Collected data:
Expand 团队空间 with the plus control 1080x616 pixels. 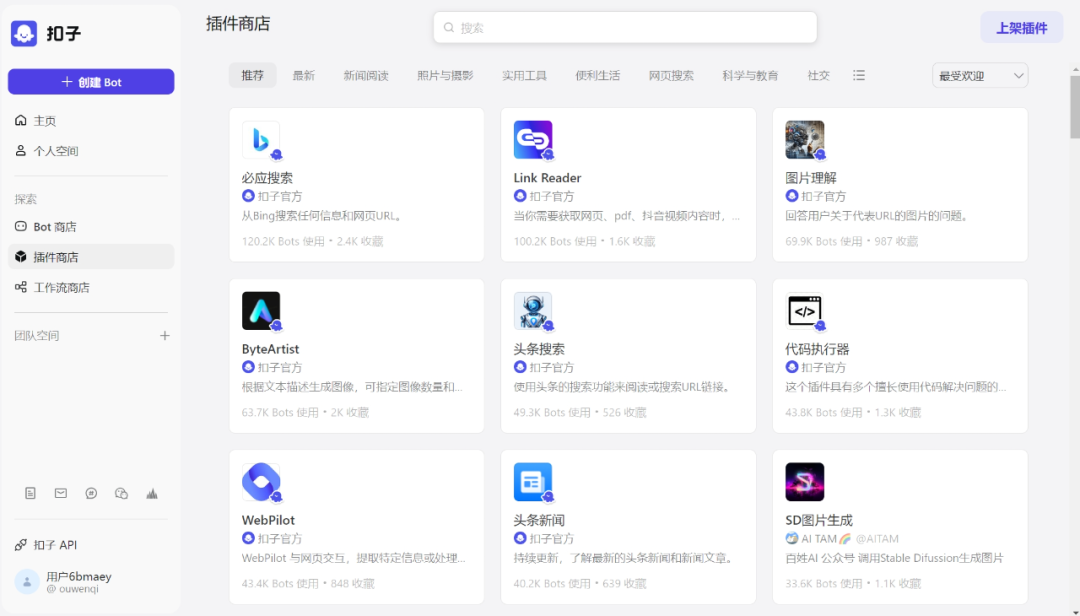pyautogui.click(x=164, y=335)
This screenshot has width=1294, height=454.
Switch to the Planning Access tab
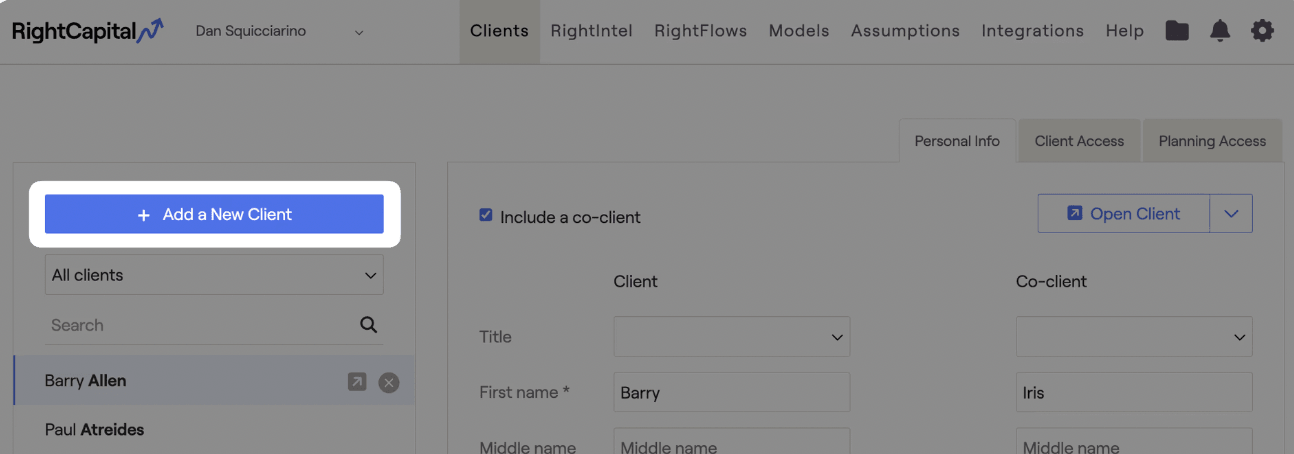[1212, 141]
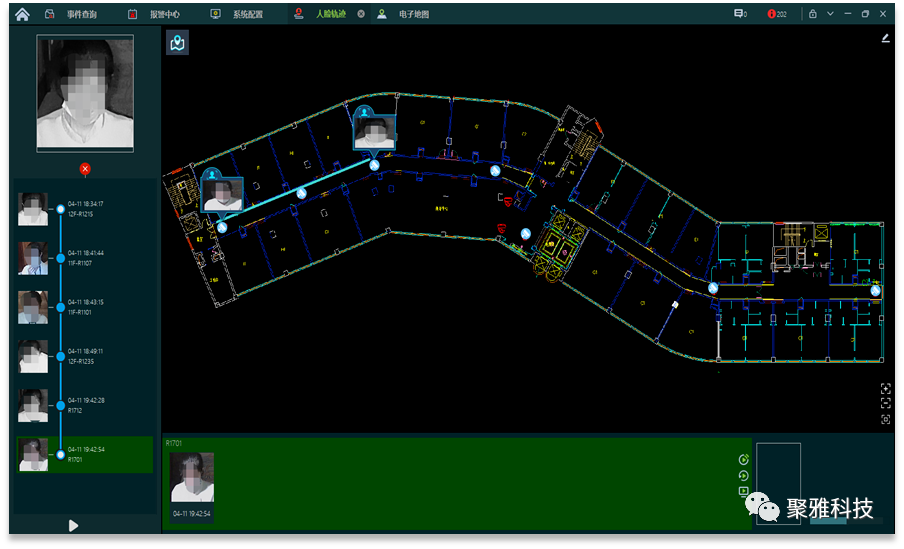Image resolution: width=904 pixels, height=549 pixels.
Task: Select the 18:34:17 12F-R1215 track record
Action: pyautogui.click(x=85, y=209)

◆ WHAT NEEDS TO BE DONE:
Starting at the line that contains "This screenshot has width=1294, height=454.", reproduce each line exactly through the end of the entries above, leaving every picture out.

◆ THE COMPLETED TASK:
This screenshot has width=1294, height=454.
Switch to the Planning Access tab
[1212, 141]
Image resolution: width=904 pixels, height=549 pixels.
Task: Select the 18:34:17 12F-R1215 track record
Action: pyautogui.click(x=85, y=209)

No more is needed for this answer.